Of the multitude of self-referential comments throughout the hyper-aware sequel to Sylvester Stallone’s creation The Expendables, the most enjoyable was what one heavily muscled and accented spry action hero says to another: “I want my money’s worth!”
The exchange, between Jean Claude Van-Damme’s villain (named Vilain, of course) to Stallone’s hero takes place during the much anticipated, and expected, face off between the two, and by that time, you’re playing with a whole lot of house money.
The blood and cheese-filled sequel to a film that brought together some of the most famed action heroes in the world is better than the first, with a couple more welcome inclusions to the cast and some more face time for a few others. The Expendables 2 knows exactly who and what it is, and wastes little time with anything unnecessary, opting for a lengthy and explosive opening sequence, a loud finish, and plenty of craziness in between.
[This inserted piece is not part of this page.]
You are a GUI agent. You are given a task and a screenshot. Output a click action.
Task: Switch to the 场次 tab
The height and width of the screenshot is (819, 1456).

Movies tend to succeed or fail based on the expectations: what is anticipated ahead of time, and whether or not a film can deliver on what it is trying to accomplish, whether it is to scare or challenge or surprise. It would seem that this sequel, directed by Simon West and written by a few gentlemen including Mr. Stallone, is more of a celebration than anything else, delivering a fun and often hysterical action film with the right amount of just about everything. The stars all get their chance to show off, with much of the attention focused on budding bro-mancers Barney (Stallone) and Lee Christmas (Jason Statham).
You don’t need to see the first film to enjoy what is happening here, though it might help to be familiar with Die Hard, The Terminator, Delta Force, Rocky IV, Bloodsport, and maybe War, if you don’t know Jason Statham and Jet Li just yet.
With a violent tragedy overtaking a movie theatre in America just a month ago, a film about the death and destruction laid upon the Earth by this band of jacked-up, gun-toting maniacs may be a bit disconcerting. Yet, there is a wink to the audience every so often, and despite the blood and body count (all of whom are faceless nobodies save for the charming mug of Mr. Van-Damme and his goateed number two), there is nothing the least bit emotional or realistic here.
The look and feel isn’t cartoonish, but when you look upon the screen, you’re not seeing Barney or Lee or Trench (Arnold Schwarzenegger) or Church (Bruce Willis) or Booker (Church Norris) or any of the characters. You aren’t seeing the actors too much either, but instead you’re seeing the people we know them to be when they are on screen, and that in there is why it is one of the most satisfying movies of the year.
They all make eye-rolling jokes at one another’s expense, referencing their places in pop culture lore. It is clear they are having fun, you should be too. In a summer where some big blockbusters, rightly or wrongly, went super dark and dramatic, (The Dark Knight Rises)¸ others played it safe (The Amazing Spider-Man)¸ and others were simply too serious (The Bourne Legacy), it is refreshing that one film knows how to have fun, making you jump in your seat and leave with a smile.
It is a celebration, so enjoy it, for it may too be a finale, as one or two lines may suggest later on in the film. As well as the fact the most of the cast can be cashing Social Security checks by now. And after all, the group calls themselves the expendables—some of them have to die, right?